Asked earlier in the day whether he regrets his interview with British tabloid The Sun, Trump very visibly shook his head and rolled his eyes, turning to his aides with a look that showed his displeasure with the question. May looked toward him after he declined to answer.
Trump's interview published Thursday amounted to a stunning diplomatic affront for a visiting US president, emerging while Trump was still at a gala dinner May threw in honor of his visit. The dinner offered much of the pomp and circumstance of a state visit, with a military band, red carpet and ornate surroundings, even though Trump's stop in the UK is officially not a state visit.
For May, it comes at a time when she is already politically weakened following a string of resignations from her Cabinet.
Despite Trump's criticism -- which pounded the front pages of nearly every British newspaper -- he and May carried on with their regularly scheduled meetings on Friday. Trump and first lady Melania Trump are also scheduled to have tea with Queen Elizabeth II on Friday afternoon, his first visit with the British head of state.
The US first lady visited the Royal Hospital Chelsea this morning with Philip May, husband of the prime minister, while their spouses meet at Chequers. The Royal Hospital is not actually a hospital, but a home for retired soldiers, known as the Chelsea Pensioners.
The White House attempted to mollify Trump's criticism, with White House press secretary Sarah Sanders releasing a statement insisting that "the President likes and respects Prime Minister May very much."
"He thought she was great on NATO today and is a really terrific person," Sanders said. "He is thankful for the wonderful welcome from the prime minister here in the UK."
But Sanders' statement will likely do little to clean up Trump's black-and-white comments about May's handling of Brexit negotiations, in which Trump warned that May's "soft Brexit" would likely "kill" the prospect of a new US-UK trade deal and explained that he "told her (May) how to do" Brexit.
"I told her how to do it. That will be up to her to say. But I told her how to do it. She wanted to go a different route," Trump said, adding that May "didn't listen." "She should negotiate the best way she knows how, but it's too bad what's going on."

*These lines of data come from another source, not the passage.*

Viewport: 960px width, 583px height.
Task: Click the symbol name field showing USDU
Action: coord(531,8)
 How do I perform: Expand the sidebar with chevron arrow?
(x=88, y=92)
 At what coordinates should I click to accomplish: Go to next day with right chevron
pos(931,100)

Trump also all but endorsed May's chief political rival within her own party, the recently resigned British Foreign Secretary Boris Johnson, calling him "a very talented guy," lamenting his resignation from May's Cabinet and saying he believes Johnson "would be a great prime minister" -- though he insisted he was "not pitting one against the other."

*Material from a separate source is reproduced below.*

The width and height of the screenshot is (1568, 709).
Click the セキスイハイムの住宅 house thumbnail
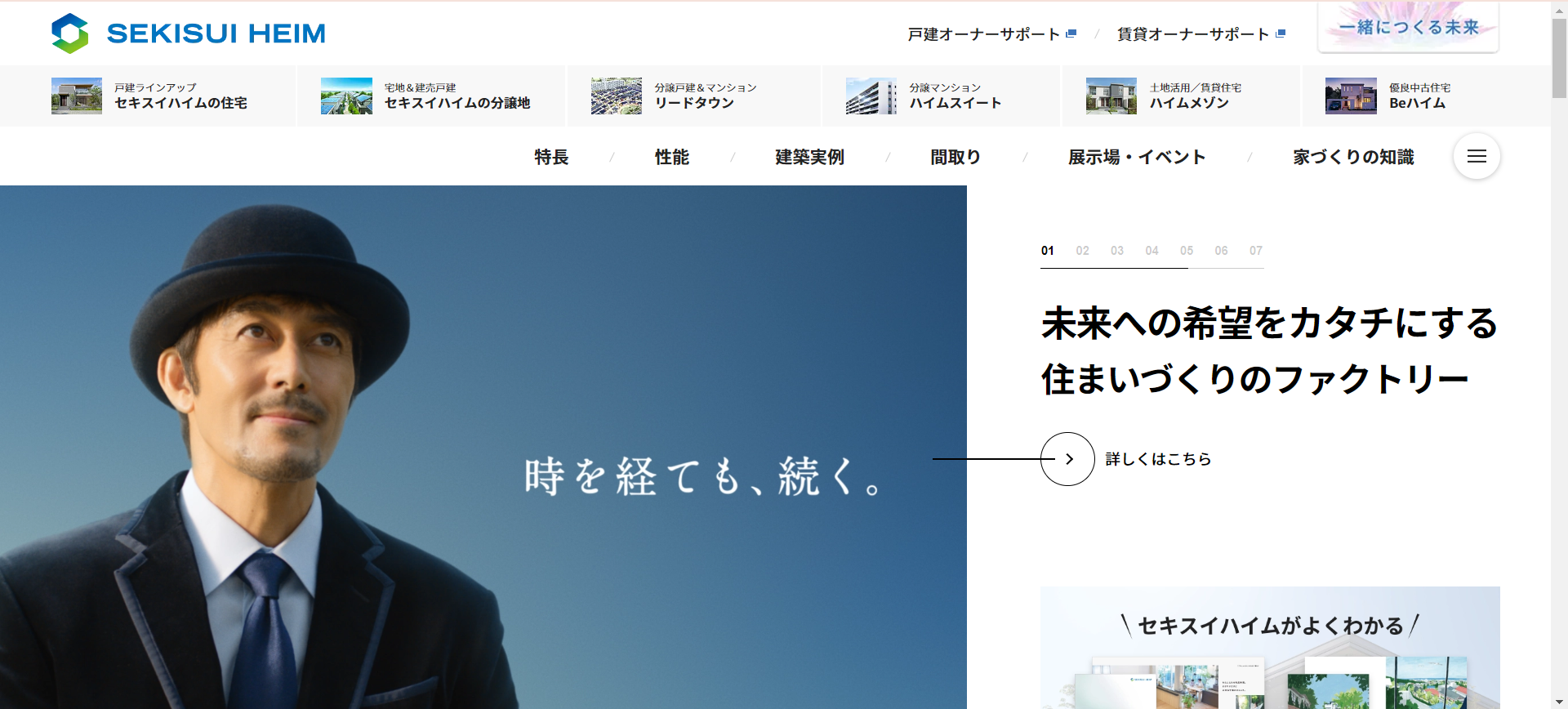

Trump's rebuke of May came even as the UK prime minister offered her support for Trump's controversial upcoming summit with Russian President Vladimir Putin.
"I welcome President Trump's forthcoming meeting with President Putin: Open channels of communication between the US and Russia are key to managing the risks of confrontation," May said in a speech during a working dinner with NATO allies, according to quotes from her remarks provided by her office.
Her government rolled out the red carpet for Trump and worked with the US to pull off a visit that mitigated the effect of long-expected protests in London.
The US President, who has faced planned protests in London since his arrival, also told The Sun he feels "unwelcome" in London, explaining why much of his visit will take place outside the capital city.
The "Trump Baby" blimp that was expected as part of the protests floated up outside of Britain's House of Parliament on Friday morning.
Blimp organizer Leo Murray told CNN the giant balloon had been designed to speak to Trump "in a language that he understands, which is personal insults."